===== Supplied records

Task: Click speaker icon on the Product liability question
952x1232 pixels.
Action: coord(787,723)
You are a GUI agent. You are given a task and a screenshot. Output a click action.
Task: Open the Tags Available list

==========

**Task to complete**: The expected response consists solely of the lines from the one with "You are a GUI" through the end of the records, repeated exactly.

**Your solution**:
You are a GUI agent. You are given a task and a screenshot. Output a click action.
Task: Open the Tags Available list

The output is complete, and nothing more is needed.